Revisiting the Data Science Suitcase

Steve Miller Steve Miller
December 27, 2018 Big Data, Cloud & DevOps

Ready to learn Data Analytics? Browse Data Analyst Training and Certification courses developed by industry thought leaders and Experfy in Harvard Innovation Lab.

Two years ago, I wrote a blog entitled “What Size is Your Suitcase?” in which I recounted a holiday shopping “dilemma” my wife and I experienced  as we purchased mutual gift suitcases. The muddle revolved on which size bags to buy – large ones that could handle all our travel needs, or more agile small to mid-size pieces that might be convenient for 95+% of our planned trips, if inadequate for the extreme. I chose the latter, settling on a 21 inch spinner that fits in the overhead bins of commercial aircraft. My wife initially went large, opting for a bulky 25 incher. Once she had it in hand, though, she deemed it clunky and had me exchange for the easier-to-maneuver 23 inch.

I used the suitcase dilemma as a metaphor for the types of decisions I saw being made in the analytics technology world by customers of Inquidia, the consultancy I worked for at the time. Companies we contracted with were invariably confronted with the decision on the type/size/complexity of solutions to implement, and they many times initially demanded the 100% answer to their forecast needs into the mid to long range future. One customer pondered an Hadoop “Big Data” ecosystem surrounding its purported 10 TB of analytic data. In reality, the “real” data size was more like 1 TB and growing slowly  – easily managed by an open source analytic database. The customer seemed disappointed when we told them they didn’t need a Big Data solution. Another customer fretted about the data size limitation of the R statistical platform, confiding they might go instead with an expensive proprietary competitor. Turns out that their largest statistical data set the year we engaged was a modest 2 GB. I showed them R working comfortably with a 20 GB data table on a 64 GB RAM Wintel notebook and they were sold. My summary take: be a suitcase-skeptic – don’t be too quick to purchase the largest, handle-all-cases bags. Consider in addition the frugality and simplicity of a 95+% solution, simultaneously planning for, but not implementing, the 100% case.

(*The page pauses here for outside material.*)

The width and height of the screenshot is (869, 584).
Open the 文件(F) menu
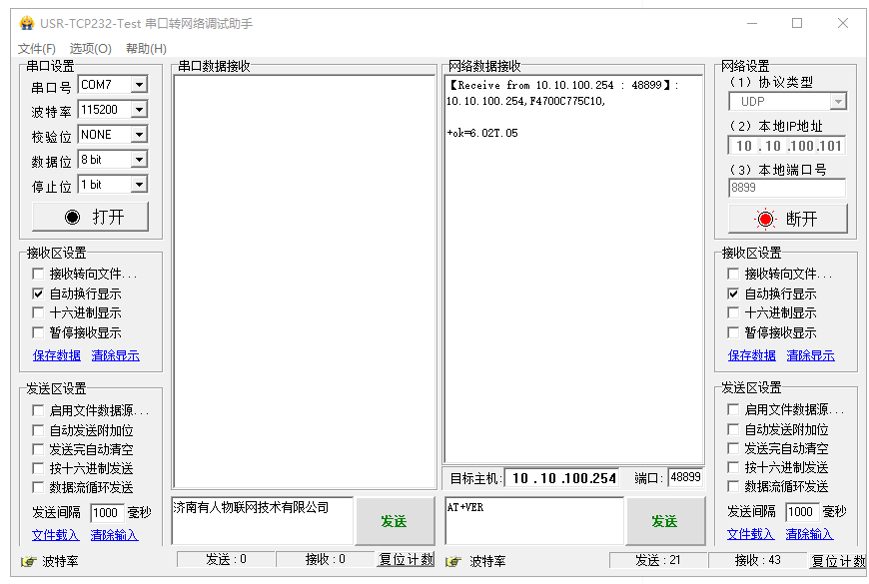point(37,49)
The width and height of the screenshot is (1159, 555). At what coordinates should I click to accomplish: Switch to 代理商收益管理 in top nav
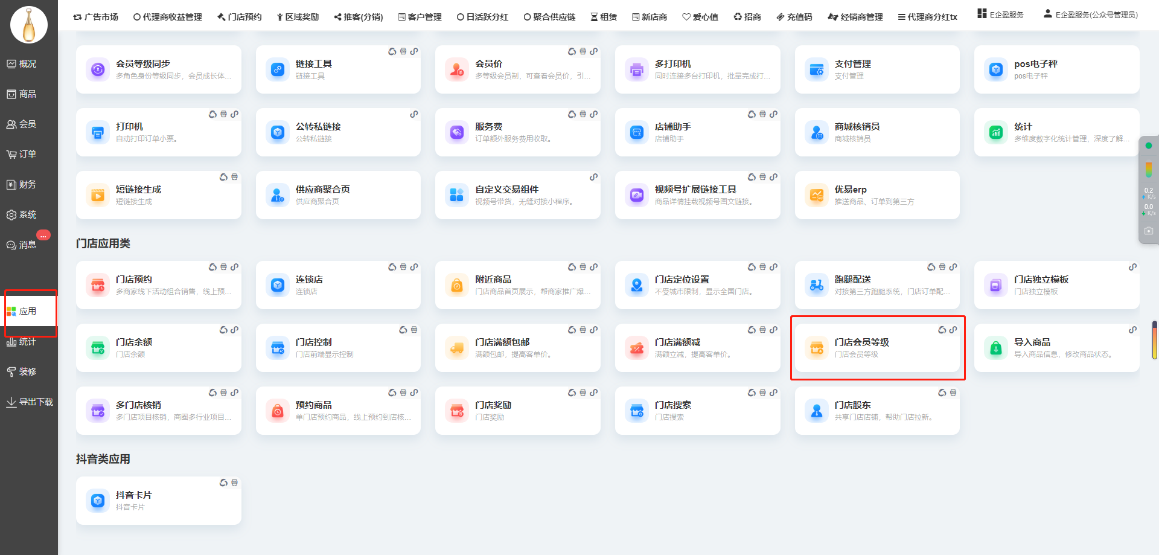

I found a birds of a feather fellow suitcase-skeptic when reviewing the splendid presentation “Best Practices for Using Machine Learning in Business in 2018” by data scientist Sziárd Pafka. Pafka teased his readers with a prez subtitle “Deeper than Deep Learning”, complaining that today’s AI is pretty much yesterday’s ML and that deep learning is overkill for many business prediction applications.  “No doubt, deep learning has had great success in computer vision, some success in sequence modeling (time series/text), and (combined with reinforcement learning) fantastic results in virtual environments such as playing games……However, in most problems with tabular/structured data (mix of numeric and categorical variables) as most often encountered in business problems, deep learning usually cannot match the predictive accuracy of tree-based ensembles such as random forests or boosting/GBMs.” And of course deep learning models are generally a good deal more cumbersome to work with than gradient boosting ensembles. So Pafka is a suitcase-skeptic with deep learning for  traditional business ML uses, preferring a 95% ensemble solution to most challenges.  He also promotes open source and multi-language (R and Python) packages such as H2O and xgboost as ML cornerstones. “The best open source tools are on par or better in features and performance compared to the commercial tools, so unlike 10+ years ago when a majority of people used various expensive tool, nowadays open source rules.”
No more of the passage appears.